Ora scrivo a favore di pubblico: Ilaria, invece, anche solo sentendola al telefono, mostra una forza espressiva che coinvolge nel profondo: comunica e lo fa quasi consegnando se stessa, con intensità.

Che cosa bolle in pentola in questo momento nella tua vita artistica?

Sono in uscita due miei album, uno di cover, The Music of My Heart (with love) -uscito a metà aprile, e uno di inediti. Il primo album di evergreen raccoglie alcune delle canzoni più belle di tutti i tempi; occupano nel mio cuore un posto speciale, colonne sonore di viaggi, incontri e ricordi preziosi.

Il fil rouge che lega i pezzi?

Sono canzoni d’amore. Amo cantare l’amore in ogni forma, meditarlo, raccontarlo… e nell’attesa dell’uscita del mio album di inediti questo è l’occasione di presentarmi al pubblico. Di fatto prima di ora su Internet non c’ero, è il mio primo album pubblicato in digitale.

Non eri su internet perché eri parecchio nel mondo reale, vero?

Forse sì! Viaggiando molto ho incontrato diverse culture e tradizioni e ho potuto confrontarmi con i suoni di diverse lingue. Ho cantato in ebraico, russo, arabo, swahili; vedo il mondo come un diamante e amo osservarlo e nelle sue molteplici sfaccettature, attraverso le relazioni, i riti, la spiritualità.

Una volta ho partecipato ad una Messa in Libano: era tutta in arabo ma le sequenze erano riconoscibili ed è stato meraviglioso seguire quei suoni così diversi e vicini.

Un’altra volta invece mi trovavo a Seul, in Corea del Sud. Era domenica e nel cercare una chiesa mi sono imbattuta in una comunità cristiana, credo presbiteriana, che si riuniva in un piccolissimo spazio.

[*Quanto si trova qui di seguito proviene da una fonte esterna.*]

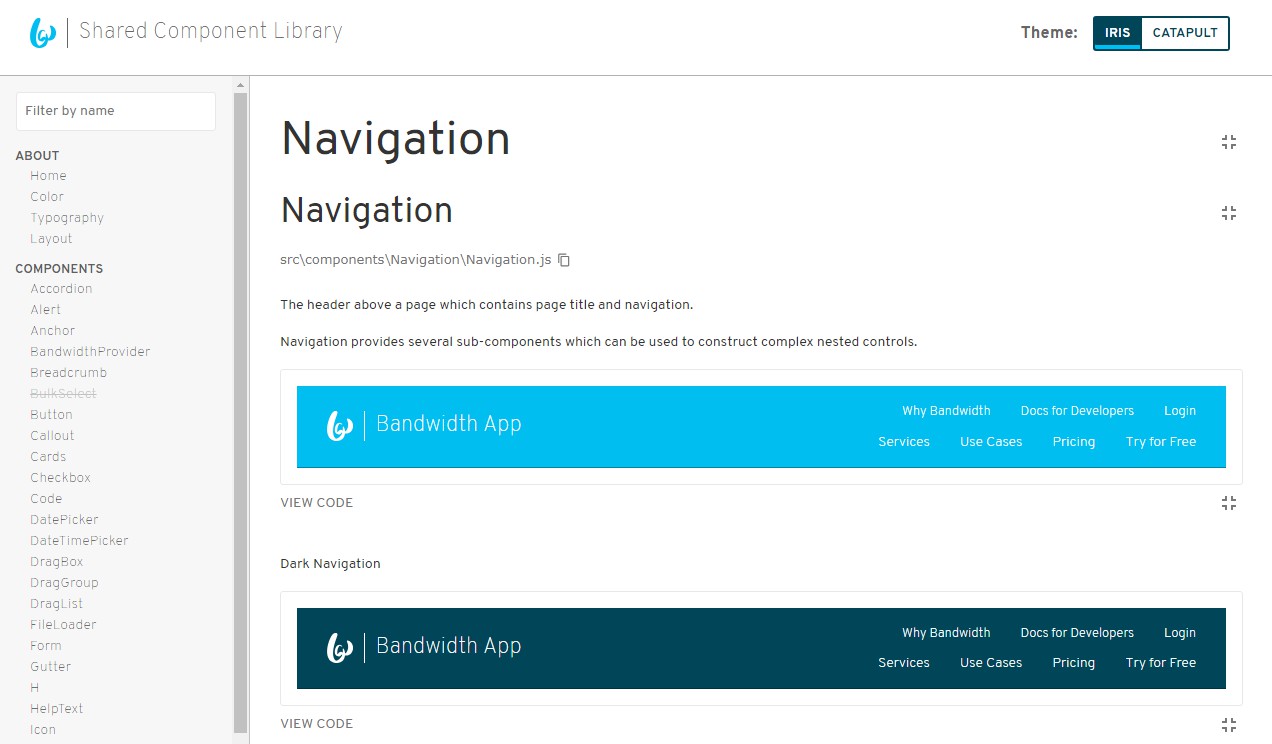The image size is (1272, 744).
Task: Copy the Navigation.js source path
Action: (x=564, y=260)
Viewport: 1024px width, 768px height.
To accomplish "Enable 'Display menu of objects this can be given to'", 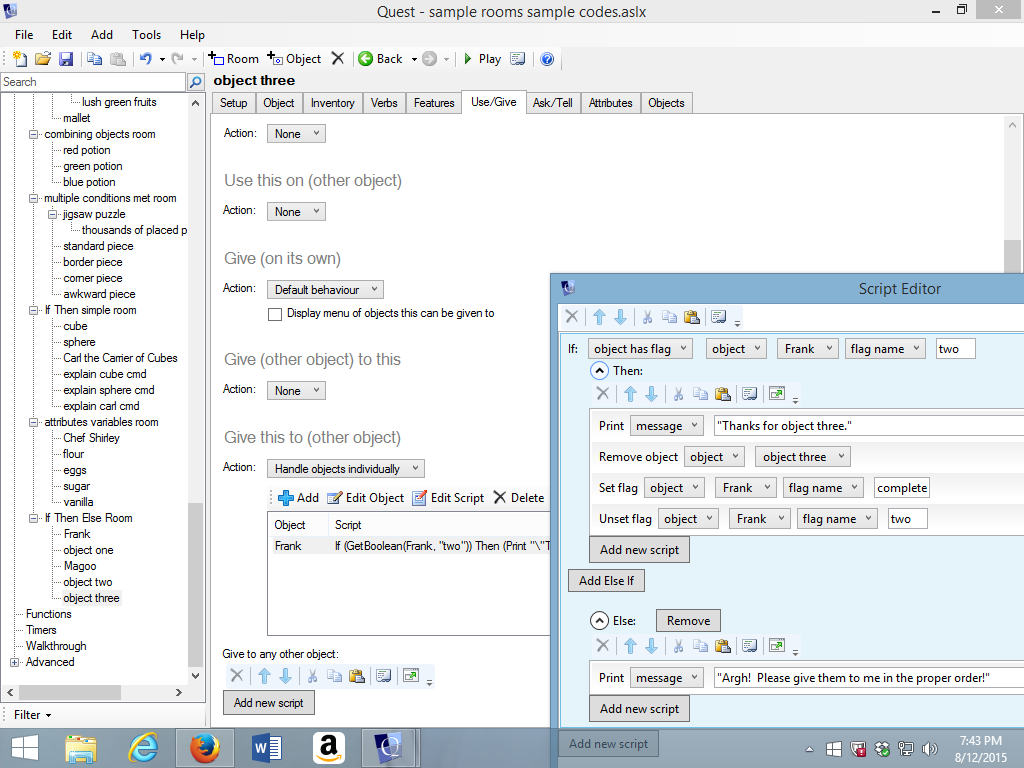I will point(275,313).
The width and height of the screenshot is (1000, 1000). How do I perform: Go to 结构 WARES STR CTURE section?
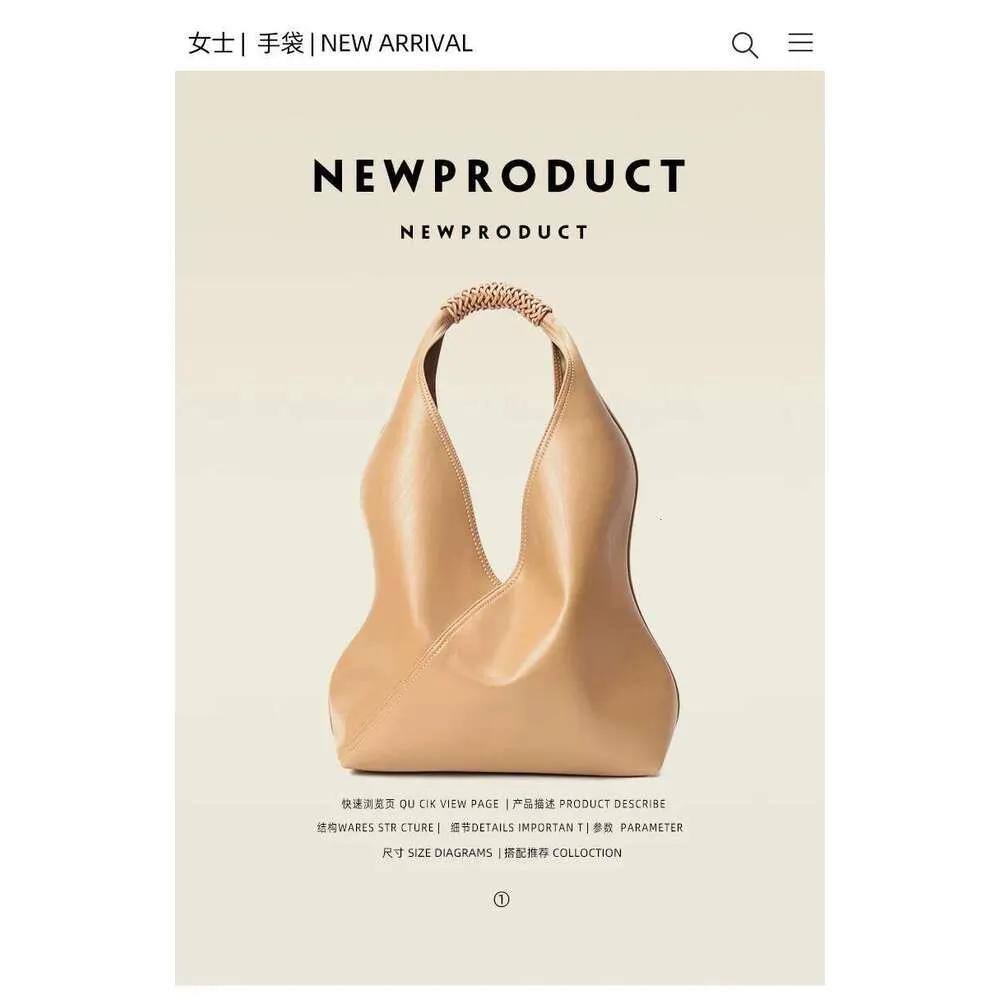tap(376, 828)
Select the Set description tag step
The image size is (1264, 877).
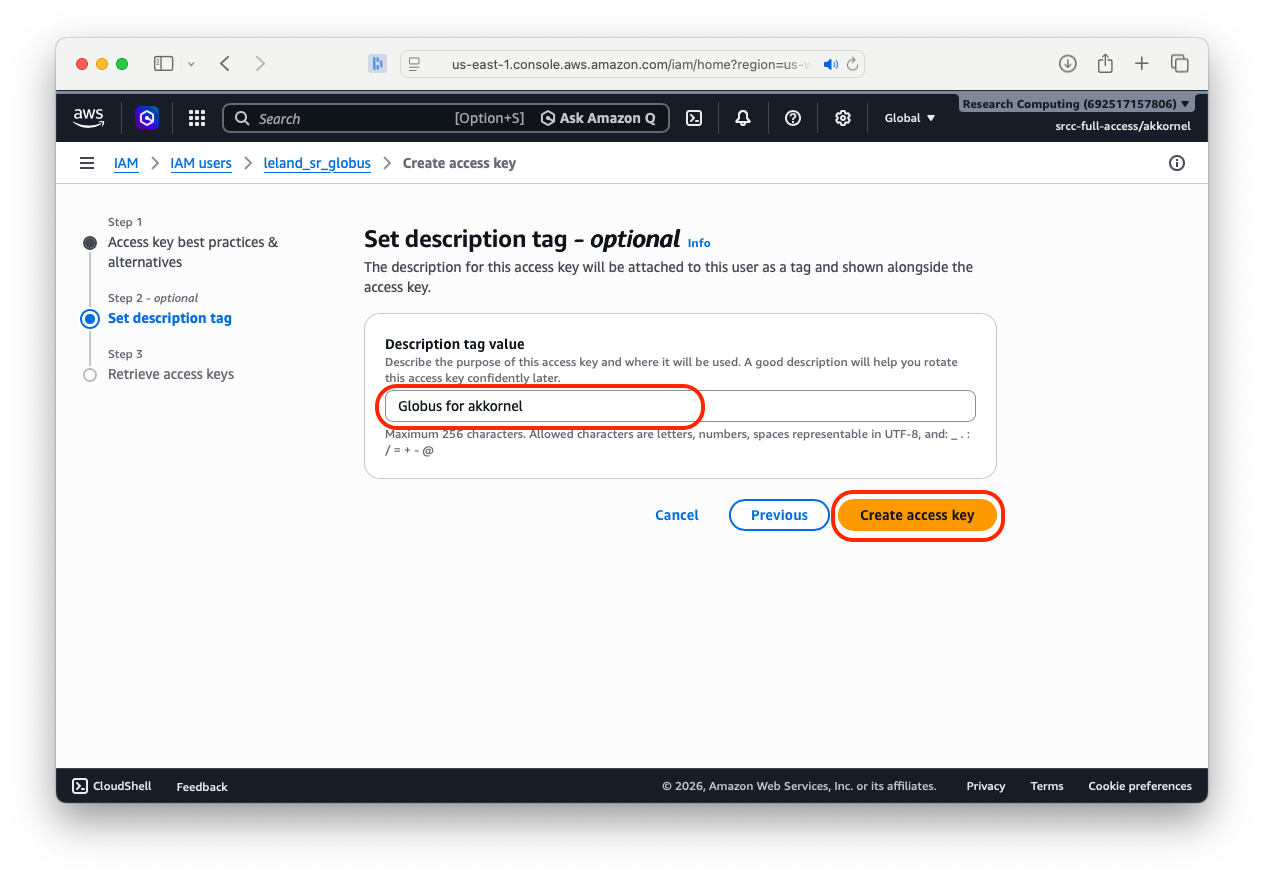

Scoprii che erano molto felici di accogliere un cattolico; del coreano sapevo una sola parola, imparata per il concerto della sera. E sai cosa continuava a ripetere il pastore durante tutto il sermone? Proprio quella:Gamsahamnida, che significa grazie, era un’omelia sulla gratitudine.

Leggo nella tua bio sul sito che conti numerose collaborazioni – che prima accennavi- per la tv tra Rai e Mediaset, per il cinema, la radio, il teatro: Buona domenica, Domenica In, Casa Raiuno, La Corrida. E poi la collaborazione con Giorgio Panariello per lo spettacolo “Ogni maledetta domenica” e con la mitica squadra del Ruggito del Coniglio di Radio2…fino ad una svolta.

Sì, le collaborazioni sono molte e diverse, tutte molto stimolanti, ma credo tu ti riferisca alla grande svolta dell’incontro con il maestro Andrea Bocelli. 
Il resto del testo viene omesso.